This is a great point, forgot to mention it. To practice this you can head to FD against a level 1 Bowser, or plug in a second controller so the cpu doesn't randomly jab you and slowly walk away as you're practicing, lol. You'll want to jump over him, drop down and try and just barely clip his head with your shine and then hit up on the stick quickly. At 0% you'll easily be able to follow with any aerial. As you practice more and more the timing will get worked into your muscle memory and you'll be able to do it on other, smaller characters and at higher damages. Once you're comfortable you can switch to practicing on Fox, Falco, Sheik, or whatever char you want. After enough practice you'll be able to do it on a Peach on super sudden death mode no problem.
Anyone have some solid approaching mixups?
It seems I mostly space with lasers and then go in with a nair. I occasionally go in with a laser to grab. I rarely go in with a dair since my opponents shield di and I get grabbed. Every time I try something else I seems to get hit, especially by a marth.
Well, there are a ridiculous amount of good mixups you can use. It really depends on what your opponent's tendencies are. For all the following I'm going to assume you're about half the length of FD away from them and will always be approaching with two SHLs + something.

- If they play passively and mostly exploit your bad, predictable approaches by shielding and then shield grabbing or other OoS options then you'll want to punish that habit.

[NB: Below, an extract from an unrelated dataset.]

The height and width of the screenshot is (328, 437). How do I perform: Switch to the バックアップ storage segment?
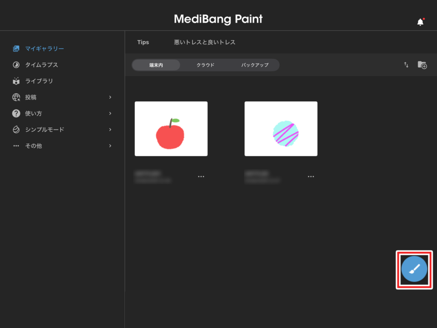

For example, if you always approach with SHL SHL Nair then they'll just sit in shield and wait for their opportunity to shield grab or shine OoS or whatever. If you know they're going to sit in shield you can just approach with SHL SHL grab or shinegrab. Or if you're super pro you can do SHL SHL and then shine -> fade back an aerial on their shield so that when they shieldgrab you'll be out of range and can dtilt or fsmash or whatever. This is a common mixup used in shine aerial shield pressure against players who tend to shield grab after a dair or nair high on their shield. Just note that against Marth it's much harder since he has that ridiculous grab range.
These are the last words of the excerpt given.